Records for locating displayed items:
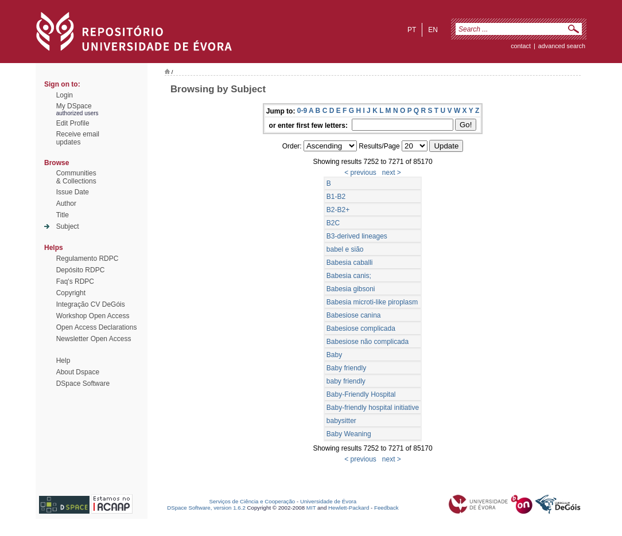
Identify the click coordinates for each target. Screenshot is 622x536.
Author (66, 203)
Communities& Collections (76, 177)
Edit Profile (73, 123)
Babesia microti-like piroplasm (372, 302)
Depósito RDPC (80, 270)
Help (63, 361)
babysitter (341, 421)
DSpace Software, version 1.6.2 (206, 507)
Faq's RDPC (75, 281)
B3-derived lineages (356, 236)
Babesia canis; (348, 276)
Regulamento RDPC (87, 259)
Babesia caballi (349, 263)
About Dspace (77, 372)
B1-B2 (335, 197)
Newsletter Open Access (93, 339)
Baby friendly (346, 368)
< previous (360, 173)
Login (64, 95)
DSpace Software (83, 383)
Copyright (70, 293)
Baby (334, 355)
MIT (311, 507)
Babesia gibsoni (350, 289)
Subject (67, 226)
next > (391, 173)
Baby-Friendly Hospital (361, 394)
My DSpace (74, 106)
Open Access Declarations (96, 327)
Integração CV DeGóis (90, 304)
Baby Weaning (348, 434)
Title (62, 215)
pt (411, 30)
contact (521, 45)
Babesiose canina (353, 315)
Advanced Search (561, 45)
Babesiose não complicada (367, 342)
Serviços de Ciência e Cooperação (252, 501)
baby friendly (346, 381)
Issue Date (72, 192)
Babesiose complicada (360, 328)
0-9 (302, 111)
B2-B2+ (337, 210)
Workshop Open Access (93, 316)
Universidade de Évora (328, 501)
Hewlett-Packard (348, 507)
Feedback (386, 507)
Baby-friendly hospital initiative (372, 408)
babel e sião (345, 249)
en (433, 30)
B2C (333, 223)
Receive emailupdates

▶ [Stated exercise]:
Repeat all of the records above word for word, leaving out the pictures.

▶ [Written answer]:
Identify the click coordinates for each target. Screenshot is 622x536.
Author (66, 203)
Communities& Collections (76, 177)
Edit Profile (73, 123)
Babesia microti-like piroplasm (372, 302)
Depósito RDPC (80, 270)
Help (63, 361)
babysitter (341, 421)
DSpace Software, version 1.6.2 (206, 507)
Faq's RDPC (75, 281)
B3-derived lineages (356, 236)
Babesia canis; (348, 276)
Regulamento RDPC (87, 259)
Babesia caballi (349, 263)
About Dspace (77, 372)
B1-B2 (335, 197)
Newsletter Open Access (93, 339)
Baby friendly (346, 368)
< previous (360, 173)
Login (64, 95)
DSpace Software (83, 383)
Copyright (70, 293)
Baby (334, 355)
MIT (311, 507)
Babesia gibsoni (350, 289)
Subject (67, 226)
next > (391, 173)
Baby-Friendly Hospital (361, 394)
My DSpace (74, 106)
Open Access Declarations (96, 327)
Integração CV DeGóis (90, 304)
Baby Weaning (348, 434)
Title (62, 215)
pt (411, 30)
contact (521, 45)
Babesiose canina (353, 315)
Advanced Search (561, 45)
Babesiose não complicada (367, 342)
Serviços de Ciência e Cooperação (252, 501)
baby friendly (346, 381)
Issue Date (72, 192)
Babesiose complicada (360, 328)
0-9 (302, 111)
B2-B2+ (337, 210)
Workshop Open Access (93, 316)
Universidade de Évora (328, 501)
Hewlett-Packard (348, 507)
Feedback (386, 507)
Baby-friendly hospital initiative (372, 408)
babel e sião (345, 249)
en (433, 30)
B2C (333, 223)
Receive emailupdates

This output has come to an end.